Le visage éclairé par une nouvelle résolution, Naotsugu se leva et passa sous le noren. Il n’avait pas touché une seule bouchée de soba, mais il semblait pleinement satisfait.
— …Donc au final, c’est le père d’Ofuu qui a tout réglé tout seul, fit remarquer Natsu.
Jinya et Zenji détournèrent le regard, un peu embarrassés. Jinya, en vérité, n’avait même pas réussi à proposer une idée.
— Que veux-tu, la sagesse vient avec l’âge, répondit le patron d’un ton désinvolte… mais on sentait malgré tout en lui une certaine assurance.
Ofuu, pourtant, paraissait étrangement troublée.
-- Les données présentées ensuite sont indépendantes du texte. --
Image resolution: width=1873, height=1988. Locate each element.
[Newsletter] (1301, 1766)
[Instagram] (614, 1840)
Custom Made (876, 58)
Elle repensait aux dernières paroles de Naotsugu et murmura :
— Ils s’étaient abrités de la pluie… ?
— Hm ? Qu’est-ce qu’il y a, Ofuu ? J’ai encore dit quelque chose qu’il fallait pas ? demanda le patron.
— Non… C’est juste que Miura-sama a dit quelque chose d’étrange.
— Étrange, comment ça ?
Elle tourna les yeux vers Jinya.
— En fait, ce que toi aussi tu as dit plus tôt m’a paru bizarre, Jinya-kun.
Jinya chercha dans ses souvenirs. Il était question d’un démon, donc oui, bien des choses pouvaient sembler « inhabituelles », mais de là à parler de quelque chose « d’étrange » …
Rien ne lui venait. Et de la part de Naotsugu non plus, il ne se souvenait d’aucune parole suspecte.
Mais les mots qu’elle prononça ensuite le laissèrent sans voix.
— Je suis presque certaine qu’il n’a pas plu une seule fois ces derniers jours.